Fridays for Future: Deutsches Klimapaket ist ein Schlag ins Gesicht

Es reiche nicht, den Kapitalismus zu begrünen. Streikende fordern einen radikaleren Wandel, um den Klimakollaps zu vermeiden. [Alicia Prager]

Es war die größte Demo in der deutschen Geschichte: Über 270.000 Menschen gingen heute im Rahmen des Weltklimastreiks in Berlin auf die Straßen. Währenddessen präsentierte das Klimakabinett wenige Schritte weiter das Paket, das die deutsche Klimapolitik der nächsten Jahre lenken soll – die Protestierenden nennen es einen Schlag ins Gesicht.

„Das Klimakabinett versucht, seine schlechten Ergebnisse mit uns zu legitimieren. Aber das Klimakabinett ist gerade zu einem Klimakabarett geworden“, ruft Clara Mayer (18) von der Hauptbühne beim Brandenburger Tor, kurz nachdem die Beschlüsse der Politiker bekannt wurden.

Es werde also umso entschlossener weiterhin jeden Freitag gestreikt, kündigten die Fridays for Future-Aktivisten an. Denn das 1,5-Grad-Ziel sei damit in weite Ferne gerückt. Etwa sei die CO2-Bepreisung mit zehn Euro pro Tonne viel zu zaghaft ausgefallen.

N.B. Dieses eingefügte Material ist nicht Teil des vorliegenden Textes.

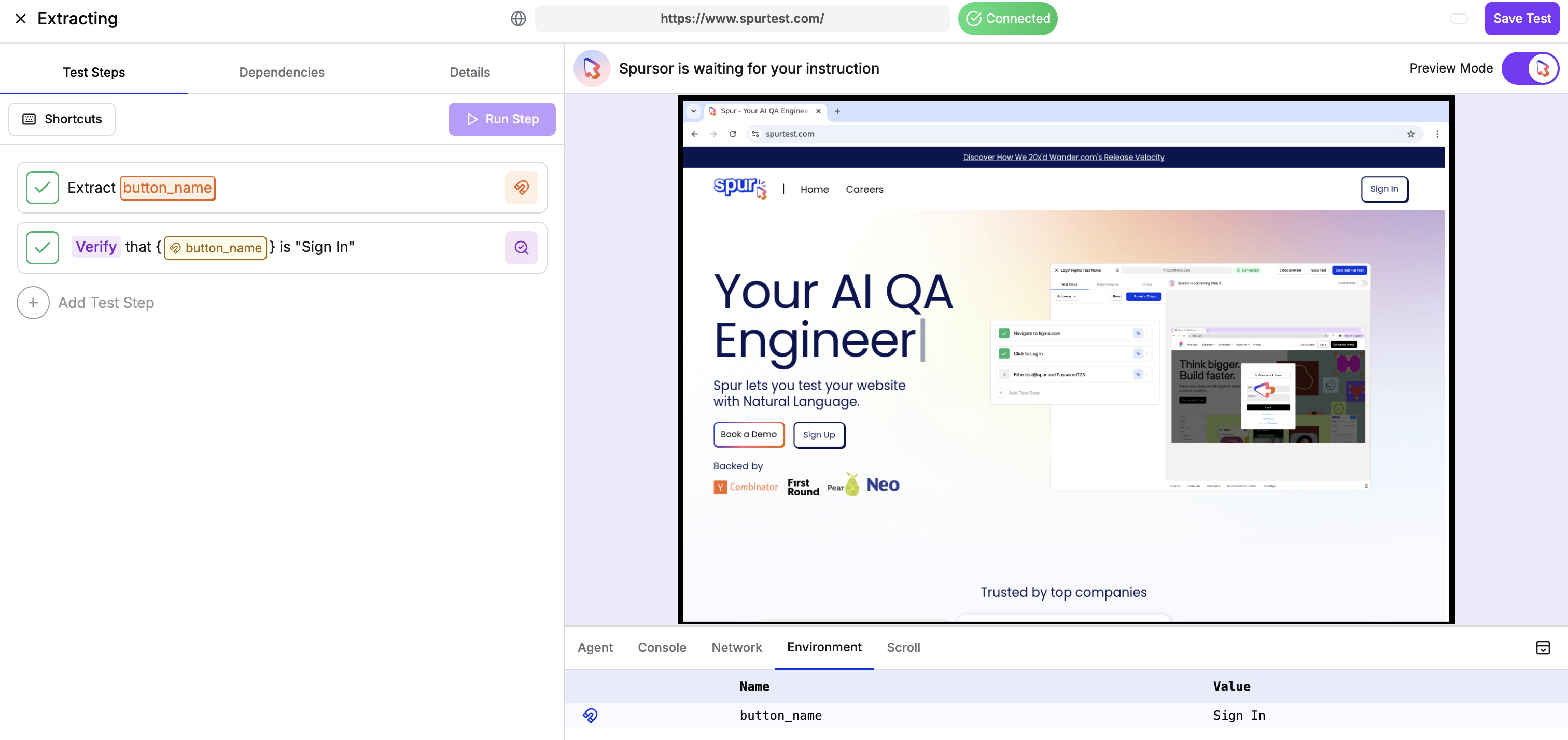Click the X icon to close the Extracting test
This screenshot has width=1568, height=740.
pos(21,19)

Auch Culcha Candela, die auf der Berliner Demo mit zwei Konzerten die Stimmung weiter aufheizten, schlossen sich an: Da habe sich das Kabinett auch ein paar Kompromisse geeinigt – doch für zaghafte Kompromisse sei es längst zu spät.

Bundesregierung beschließt Deutschlands erstes Klimagesetz

Deutschland hat sein Klimapaket verabschiedet, um die Klimaziele für 2030 zu erreichen. Doch der geplante Preis auf CO2 ist dafür viel zu niedrig, bemängeln Kritiker .

Allein in Deutschland streikten 1,4 Millionen

Millionen von Menschen beteiligten sich weltweit am heutigen Klimastreik. Gestartet wurde auf den pazifischen Inseln, weiter nach Australien, Südostasien, Afrika, Europa und Amerika. Allein in Deutschland streikten 1,4 Millionen, 270.000 davon in Berlin. Nicht nur Schüler – alle Generationen waren dabei und dementsprechend bunt war die Menge in Berlin Mitte.

Die Vielfältigkeit der Bewegung ist auch einer der Hauptunterschiede zu früheren Umweltbewegungen wie jene in den 80ern, sagt Karin Schwalm (66). Auch sie ist von dem präsentierten Klimapapier der Bundesregierung enttäuscht: „Unsere Anstrengungen müssen viel radikaler werden. Es wird nicht genügen, den Kapitalismus grün anzumalen. Auch E-Autos sind keine Lösung.“

Doch sie sei guter Dinge – der Protest sei so emotional aufgeladen und die gleichzeitig verbreitete Partystimmung begeistere endlich auch Menschen, die sich sonst vielleicht nicht engagieren würden. Mit dieser Masse könne man schon ordentlich Druck aufbauen – bloß gehe es noch nicht schnell genug, fügt sie hinzu.

Das sieht auch Herbert Fustermanns von naturstrom so. Der Ökostrom-Anbieter sei das einzige Energieunternehmen, dem Fridays for Future erlaubte, einen Stand am Platz des 18. März aufzubauen, wirbt er für seine Firma. Jedoch sei ihm bewusst, dass auch erneuerbare Energien nur bedingt eine Lösung sein können. Einerseits, weil auch die Erzeugung von Ökostrom nicht klimaneutral sein könne. Und andererseits, weil der aktuelle Energieverbrauch nicht durch erneuerbare Quellen gedeckt werden könne. „Deshalb brauchen wir viel strengere Regulierungen. Freiwilligkeit wird nicht genug sein“, sagt Fustermanns.

In Deutschland hätte der Beschluss des Klimakabinetts ein wichtiges Signal setzen können, so der Tenor unter den Streikenden. „Aber er hat gezeigt, dass die Regierung keine Ambitionen hat“, kritisiert Carla Reemtsma (21) von Fridays for Future.

Der nächste große Streik in Berlin – neben den Freitagsprotesten – wird am 7. Oktober von der Extinction Rebellion organisiert, einer internatioalen Organisation, die das Massenaussterben verhindern will, denn aktuell verschwinden laut UN etwa 200 Arten pro Tag.

Eine Geschwindigkeit, der die Demonstrierenden nicht weiter untätig zuschauen wollen.